Aomame deu uma gargalhada espalhafatosa ao ouvir Tsai dizendo sobre o prazo.

“Nove e quarenta uma merda, isso sim! Deixa ele conosco, Hime-samá. Não temos medo nenhum do que ele possa fazer”, disse Aomame, e essa mudança brusca de humor deixou Tsai estranhando aquilo, “E então? Vai trocar Saldaña por Chang Ching-chong?”.

E por uma última vez Tsai olhou para Eunmi, que parecia uma criança aguardando a sua vez de entrar no brinquedo. Definitivamente ela estava muito ansiosa. Nada daquilo fazia sentido, e ela se sentia nas mãos da japonesa. Realmente foi um plano e tanto. Porém, antes perder a batalha de cabeça erguida, do que perder tentando fugir, ou com qualquer artifício. O jeito era confiar em Aomame, ao menos naquela vez, e esperar para ver o que iria acontecer.

“Ele está na mansão da Tartaruga Negra, cujo dono é o senhor Cheng. É uma casa a uns dois quilômetros ao norte daqui, tem um papel aí?”, disse Tsai, e Aomame lhe entregou um papel, onde ela escreveu o endereço de Cheng, “Diga que você foi mandada por mim para tirar Saldaña e White de lá. Entregue isso aqui ao dono da casa, e ele permitirá você adentrar”.

E Tsai tirou o palito que prendia seu cabelo, e suas madeixas negras caíram sobre suas costas, quase que como uma dança, a deixando ainda mais elegante com aquele cabelo solto.

“Isso! Agora é sua vez de cumprir o que prometeu, Aomame!”, disse Eunmi, e Aomame guardou na sua bolsa o endereço que Tsai havia escrito. A japonesa se ergueu da mesa em silêncio, e Tsai a ficou encarando, aguardando se ela daria a informação que prometeu. Já Eunmi estava se erguendo também, totalmente ansiosa no aguardo do que estava esperando há várias horas.

Só que o que Eunmi aguardava, não tinha nada a ver com o que Tsai estava.

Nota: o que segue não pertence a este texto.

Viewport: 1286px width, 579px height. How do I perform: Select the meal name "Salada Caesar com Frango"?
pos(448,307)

“Aomame, você prometeu algo em troca. Onde está Chang Ching-chong?”, perguntou Tsai, e Aomame se voltou para a chinesa, confirmou com a cabeça, e passeou o olhar pela festa.

“Sim, eu não estava esquecendo. Vocês realmente não confiam em mim, não é mesmo?”, disse Aomame, enquanto procurava. Aqueles segundos pareciam horas, mas enfim a expressão de Aomame mudou quando ela viu algo e o reconheceu, “Ele está logo ali, na escadaria com a estátua do peixe. É aquele homem abraçado com duas mulheres e um charuto na mão”.

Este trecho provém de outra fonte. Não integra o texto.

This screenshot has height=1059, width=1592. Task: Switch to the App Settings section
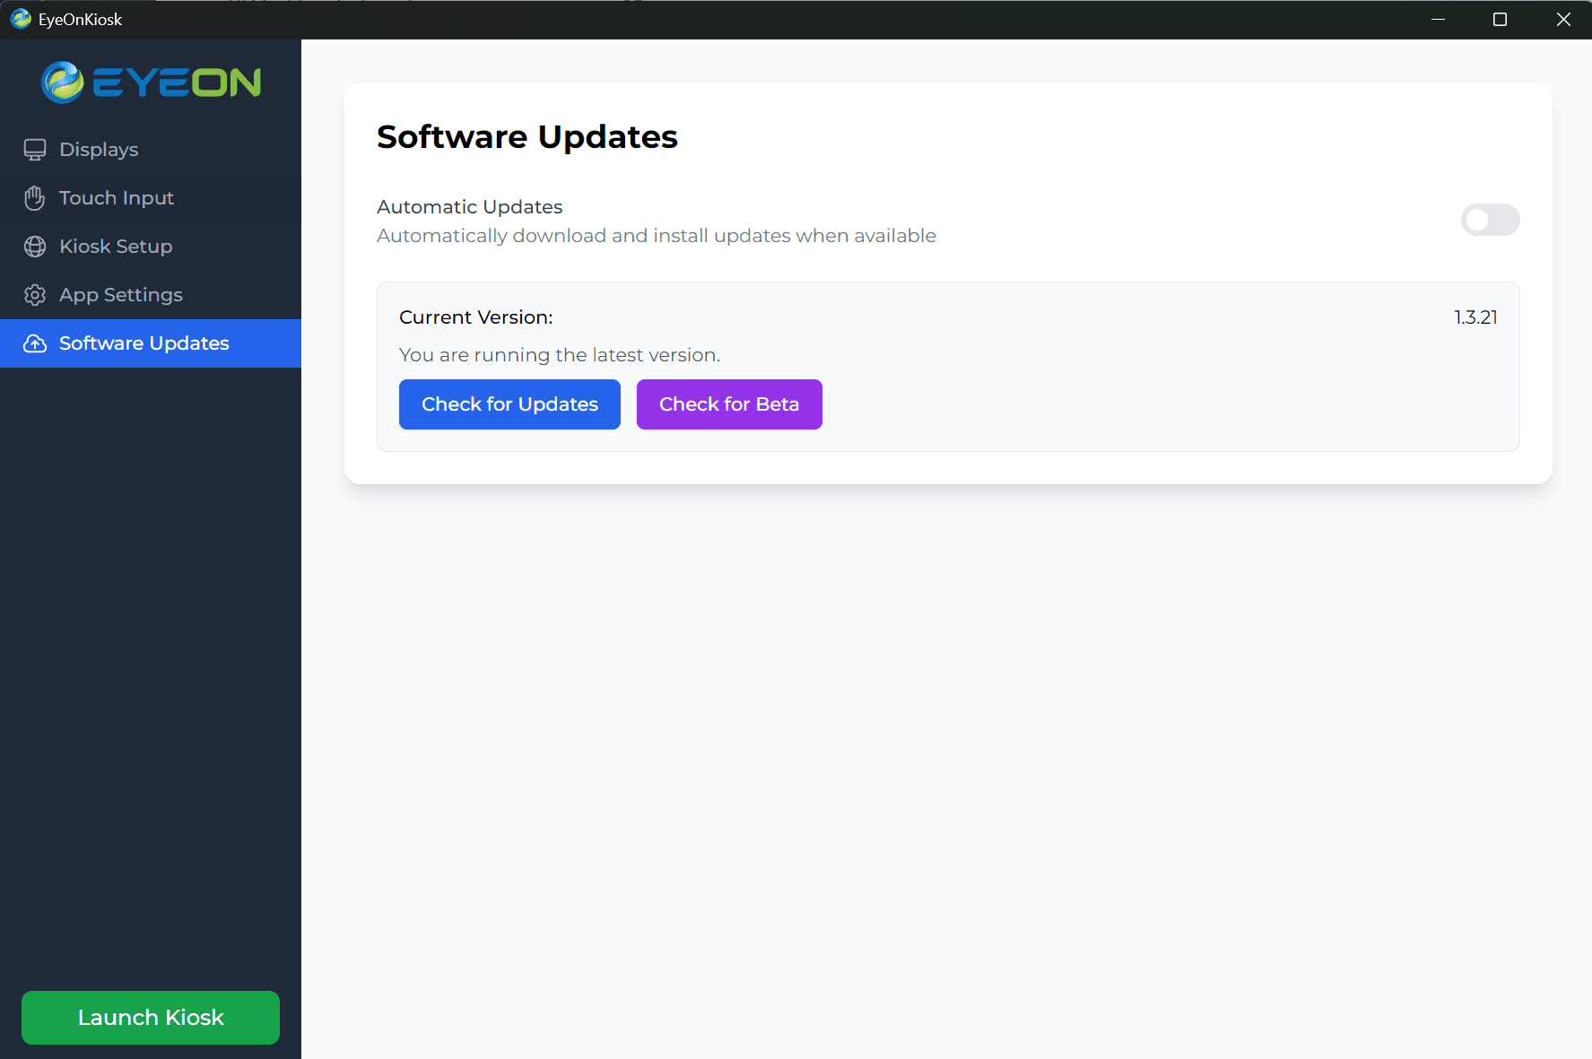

Aomame foi em direção da saída com Tengo, e Eunmi foi logo atrás dela. Tsai olhou para a tal escadaria e tomou um susto quando constatou que Chang Ching-chong era ninguém menos do que o homem que ela havia visto antes no bar, que lhe parecia estranhamente familiar, e que era idêntico ao que vira em seu sonho naquela noite. A mesma pessoa que por muito pouco ela não teria abordado, momentos antes.